# Cashews



## Vanilla Bean (Mar 13, 2009)

I love these nuts! If you like them, what are some of your favorite recipes using this delicious nut?

_this might be moved ... I can repost when I get home from work._

*Creamy Cashew Chicken Salad*

4 cups cubed cooked chicken
1 cup chopped celery
1/2 cup chopped green pepper
1 jar (2 oz.) diced pimentos, drained
1/2 cup mayonnaise
1/3 cup whipping cream
1/4 cup sour cream
3 TBSP. thinly sliced green onions
2 TBSP. minced fresh parsley
1-1/2 tsp. lemon juice
1-1/2 tsp. tarragon vinegar or cider vinegar
1 garlic clove, minced
1/2 tsp. salt
1/8 tsp. pepper
3/4 cup salted cashews
Leaf lettuce and additional cashes, optional

In a large bowl, combine the chicken, celery, green pepper and pimentos; set aside. In a blender. combine the next 10 ingredients; cover and process until well blended. Pour over chicken mixture and toss to coat. Cover and refrigerate until serving.

Fold in cashews. Serve in a lettuce-lined bowl and garnish with additional cashews, if desired. 
Yield: 6 servings.

I also like....

Cashew Crunch Brittle Recipe : Recipezaar


----------



## 112inky (Mar 26, 2009)

Wow that was a wonderful recipe... thank you!!!!


----------



## MexicoKaren (Mar 26, 2009)

VB, that sounds wonderful! I buy the most delicious cashews at our Costco - they are both salted and peppered. I think they would be veyr good iin this salad, and I intend to make it soon. Thanks!!


----------



## vyapti (Mar 26, 2009)

I use cashews all the time.  I grind them up and make cashew cream sauce for pasta, cheezy cashew nacho sauce, ground or whole in soup . . . whatever.  It adds a wonderful creaminess in sauces.


----------



## Yakuta (Mar 26, 2009)

I use cashews in a lot of desserts.  They are delicious in cookies.  I also make a burfi (almost like a fudge) with it.  It's very popular in India cooking. 

To make the fudge you need sweet cashews (not toasted or salted) about 4 cups.  You dry grind them with a cup of sugar (since they are oily, sugar helps give traction when you grind). 

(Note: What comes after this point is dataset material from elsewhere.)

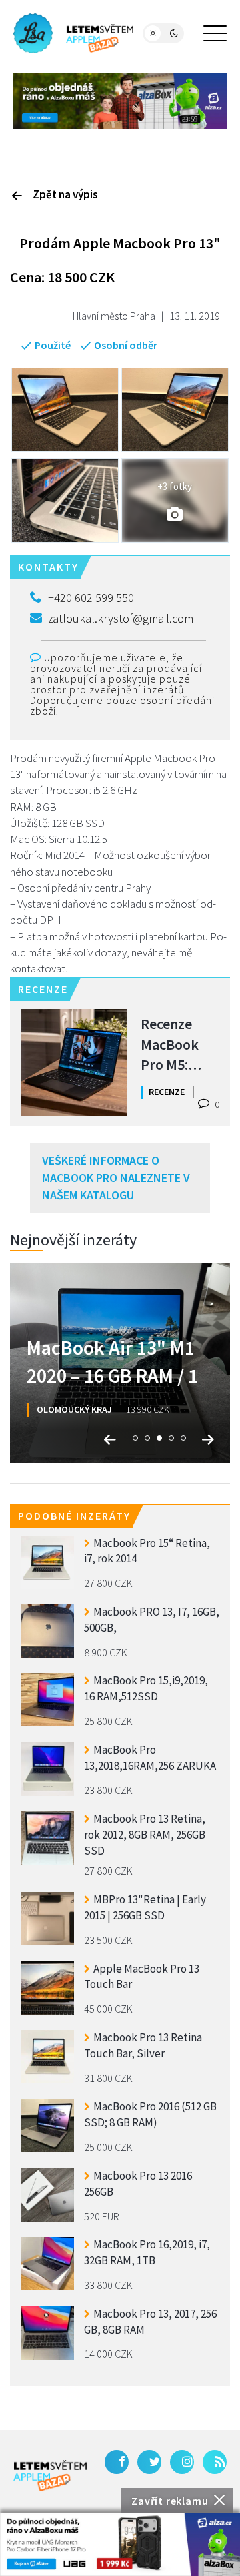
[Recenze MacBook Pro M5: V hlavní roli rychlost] (74, 1062)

In a pan, add two sticks of unsalted butter, a cup of ricotta cheese and the cashews, some cardamom and some saffron strands and more sugar (taste to ensure you have enough for your taste buds).  Cook until it's like a doughy lump. 

Put it in a pan, spread it, let it cool completely.  Cut into peices and serve with coffee or tea or whatever you like.


----------



## Loprraine (Mar 26, 2009)

There's a store closeby that sells great cashews, and they have a grinder to make cashew butter.  It's great stuff!  Thanks for the recipe, VB, I like nuts in chicken salad.


----------



## Callisto in NC (Mar 26, 2009)

My daughter is in track so I make her trail mix and cashews are a must.  I know it sounds simple, but without the cashews she would eat it.


----------



## Robo410 (Mar 26, 2009)

I put cashews in my chili, I also make a lamb stew (or goat stew) with cashews and use them in stir fries.


----------



## CenturyFoods_SNS (Apr 8, 2022)

My favorite recipe that includes cashew is *Mushroom Curry*. It is very simple and easy to make. You can serve this mushroom curry for *dinner* as well as for *lunch.*

Here is the recipe for it.
Please try out and do tell me whether you liked it or not.


----------



## Chief Longwind Of The North (Apr 10, 2022)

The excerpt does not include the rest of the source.